- [ABOUT THIS TASK]
Set down without change every line from the line that contains "[Open Search] (151, 14)" through the end of the listing, and only those lines. No pictures.

- [PROVIDED RECORDS]
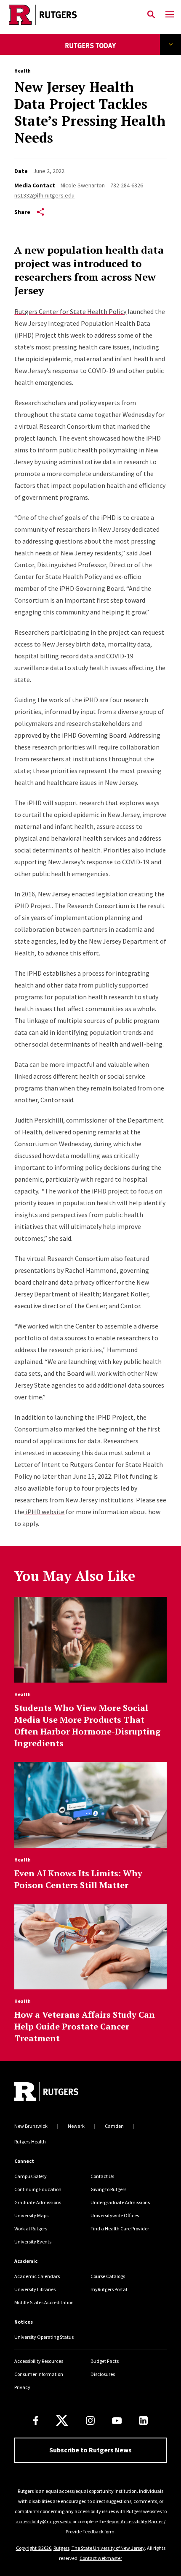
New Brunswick (31, 2126)
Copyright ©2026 (33, 2548)
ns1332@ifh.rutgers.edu (44, 195)
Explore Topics (170, 44)
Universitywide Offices (114, 2215)
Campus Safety (30, 2176)
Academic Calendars (37, 2276)
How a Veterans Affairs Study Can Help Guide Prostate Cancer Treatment (84, 2026)
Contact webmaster (101, 2558)
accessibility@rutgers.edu (44, 2521)
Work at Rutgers (30, 2228)
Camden (114, 2126)
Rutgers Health (30, 2141)
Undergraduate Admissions (120, 2202)
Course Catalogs (107, 2276)
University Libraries (35, 2289)
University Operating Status (44, 2337)
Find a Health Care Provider (119, 2228)
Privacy (22, 2387)
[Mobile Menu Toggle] (169, 14)
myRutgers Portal (108, 2289)
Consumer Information (38, 2374)
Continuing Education (37, 2189)
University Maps (31, 2215)
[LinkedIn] (143, 2420)
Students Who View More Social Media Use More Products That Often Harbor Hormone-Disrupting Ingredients (87, 1725)
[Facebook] (35, 2420)
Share (22, 212)
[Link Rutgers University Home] (71, 15)
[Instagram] (90, 2420)
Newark (76, 2126)
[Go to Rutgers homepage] (46, 2092)
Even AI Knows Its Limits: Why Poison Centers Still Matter (78, 1879)
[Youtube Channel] (117, 2420)
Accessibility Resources (38, 2361)
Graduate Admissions (37, 2202)
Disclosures (102, 2374)
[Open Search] (151, 14)
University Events (32, 2241)
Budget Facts (104, 2361)
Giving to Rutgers (108, 2189)
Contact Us (102, 2176)
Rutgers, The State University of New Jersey (99, 2548)
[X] (62, 2421)
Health (22, 71)
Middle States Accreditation (44, 2302)
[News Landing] (90, 51)
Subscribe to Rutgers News (90, 2450)
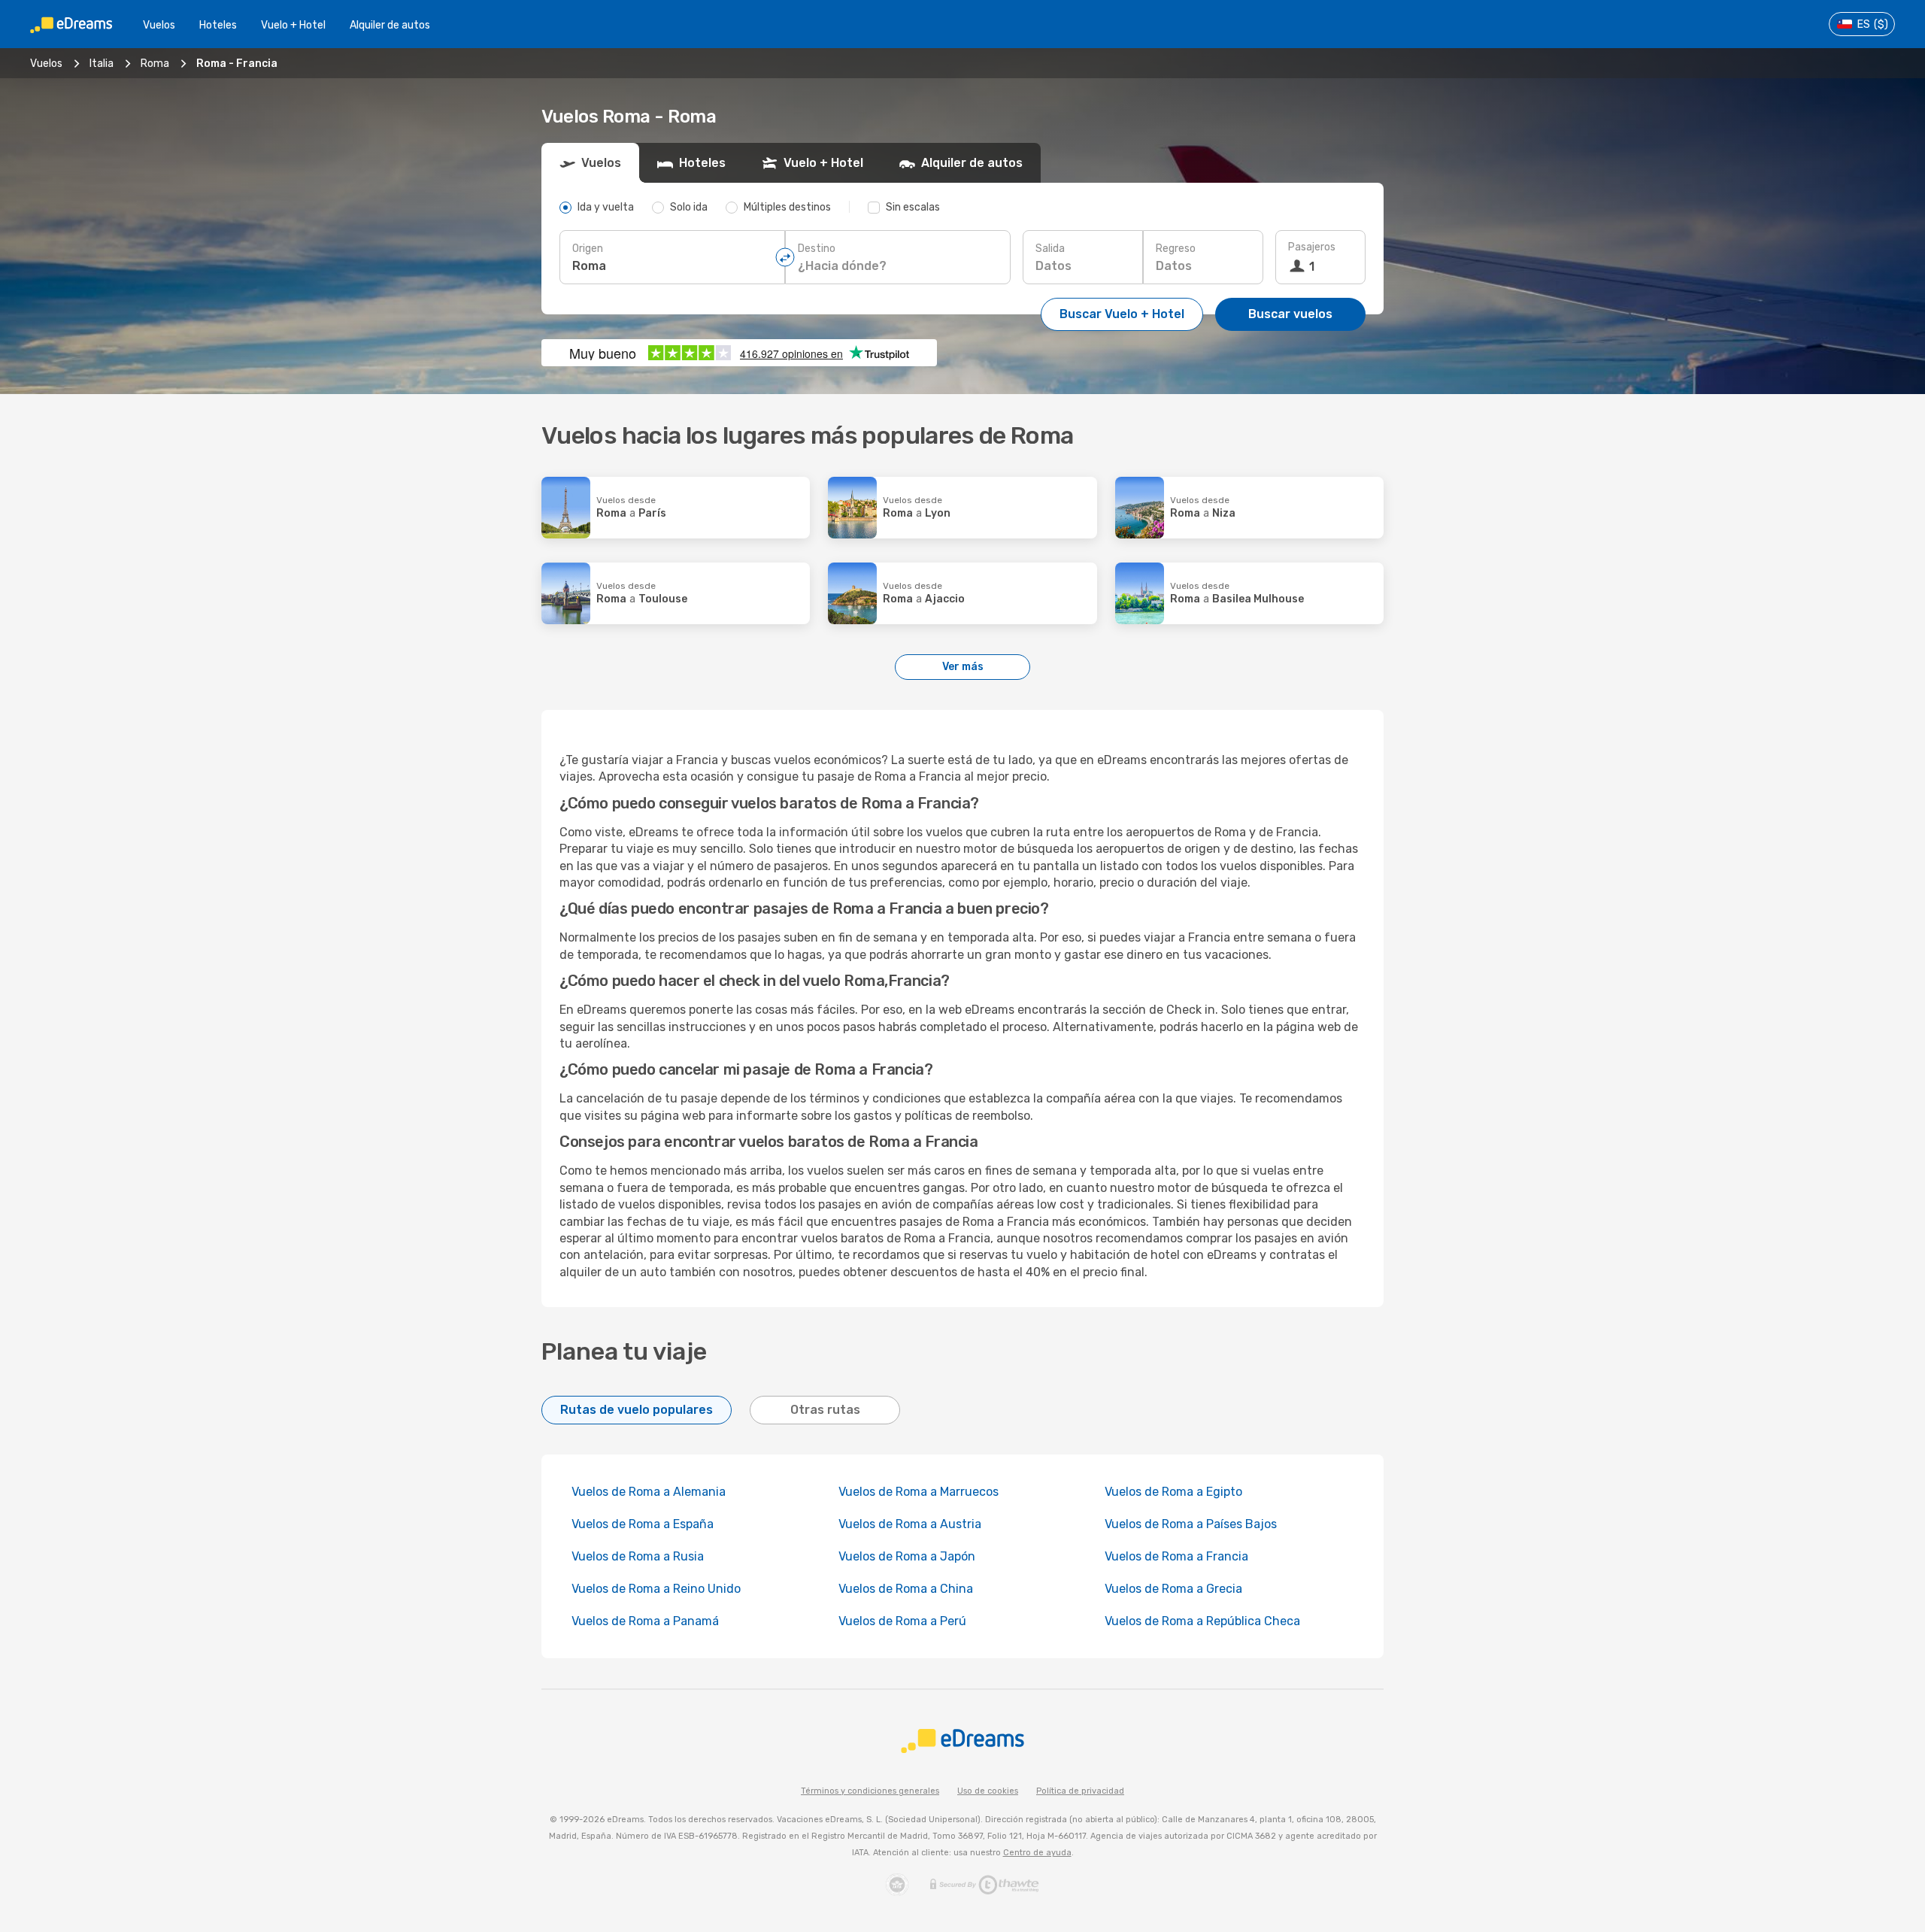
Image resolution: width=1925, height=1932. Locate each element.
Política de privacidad (1080, 1791)
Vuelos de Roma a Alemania (648, 1492)
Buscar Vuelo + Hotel (1122, 314)
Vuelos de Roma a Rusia (637, 1556)
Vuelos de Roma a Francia (1176, 1556)
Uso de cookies (987, 1791)
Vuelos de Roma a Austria (909, 1524)
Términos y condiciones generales (870, 1791)
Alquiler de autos (390, 25)
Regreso (1176, 248)
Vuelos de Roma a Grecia (1173, 1589)
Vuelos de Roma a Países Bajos (1191, 1524)
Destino (816, 248)
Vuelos (159, 25)
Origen (587, 248)
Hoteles (218, 25)
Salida (1050, 248)
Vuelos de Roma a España (642, 1524)
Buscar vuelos (1290, 314)
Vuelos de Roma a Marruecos (918, 1492)
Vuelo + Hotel (293, 25)
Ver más (963, 666)
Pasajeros (1311, 247)
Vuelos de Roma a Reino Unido (656, 1589)
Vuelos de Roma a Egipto (1173, 1492)
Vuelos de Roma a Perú (902, 1621)
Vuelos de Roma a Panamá (645, 1621)
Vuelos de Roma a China (905, 1589)
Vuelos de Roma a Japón (906, 1556)
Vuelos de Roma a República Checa (1202, 1621)
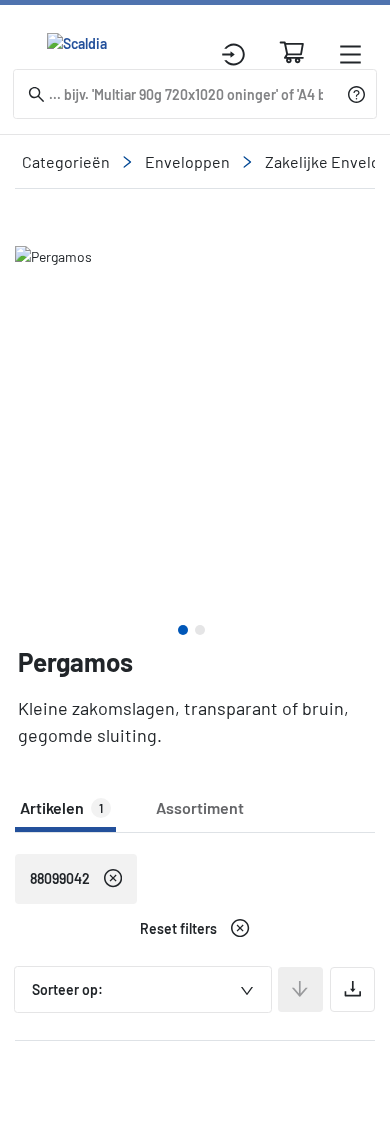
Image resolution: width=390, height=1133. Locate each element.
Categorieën (66, 161)
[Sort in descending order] (300, 989)
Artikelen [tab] (61, 807)
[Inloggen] (233, 54)
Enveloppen (187, 161)
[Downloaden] (352, 989)
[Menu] (350, 54)
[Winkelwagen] (292, 52)
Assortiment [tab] (200, 807)
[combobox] (143, 989)
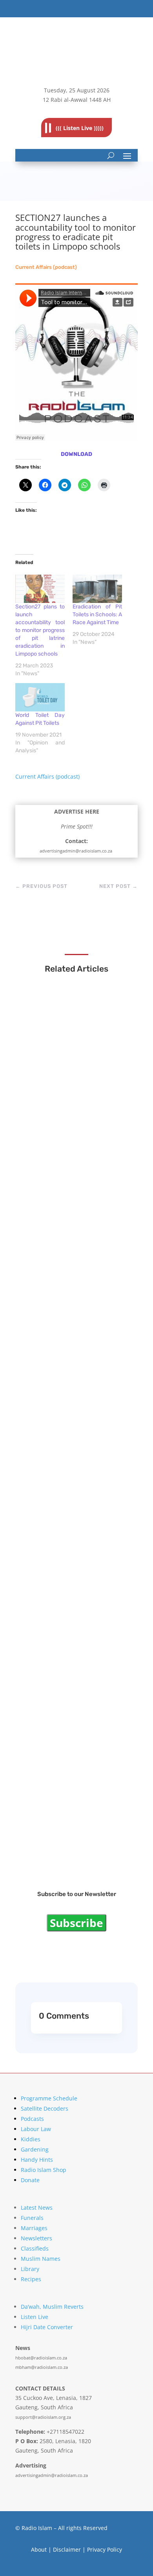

- [EXERCISE OUTPUT]
[Open Search] (151, 14)
University Events (32, 2241)
Budget Facts (104, 2361)
Giving to Rutgers (108, 2189)
Contact Us (102, 2176)
Rutgers, The State University of New Jersey (99, 2548)
[X] (62, 2421)
Health (22, 71)
Middle States Accreditation (44, 2302)
[News Landing] (90, 51)
Subscribe to Rutgers News (90, 2450)
Image resolution: width=1925, height=1932. Locate each element.
Política de privacidad (1080, 1791)
Vuelos de Roma a Alemania (648, 1492)
Buscar Vuelo + Hotel (1122, 314)
Vuelos de Roma a Rusia (637, 1556)
Vuelos de Roma a Francia (1176, 1556)
Uso de cookies (987, 1791)
Vuelos de Roma a Austria (909, 1524)
Términos y condiciones generales (870, 1791)
Alquiler de autos (390, 25)
Regreso (1176, 248)
Vuelos de Roma a Grecia (1173, 1589)
Vuelos de Roma a Países Bajos (1191, 1524)
Destino (816, 248)
Vuelos (159, 25)
Origen (587, 248)
Hoteles (218, 25)
Salida (1050, 248)
Vuelos de Roma a España (642, 1524)
Buscar vuelos (1290, 314)
Vuelos de Roma a Marruecos (918, 1492)
Vuelo + Hotel (293, 25)
Ver más (963, 666)
Pasajeros (1311, 247)
Vuelos de Roma a Reino Unido (656, 1589)
Vuelos de Roma a Egipto (1173, 1492)
Vuelos de Roma a Perú (902, 1621)
Vuelos de Roma a Panamá (645, 1621)
Vuelos de Roma a China (905, 1589)
Vuelos de Roma a Japón (906, 1556)
Vuelos de Roma a República Checa (1202, 1621)
Image resolution: width=390, height=1133. Locate each element.
Categorieën (66, 161)
[Sort in descending order] (300, 989)
Artikelen [tab] (61, 807)
[Inloggen] (233, 54)
Enveloppen (187, 161)
[Downloaden] (352, 989)
[Menu] (350, 54)
[Winkelwagen] (292, 52)
Assortiment [tab] (200, 807)
[combobox] (143, 989)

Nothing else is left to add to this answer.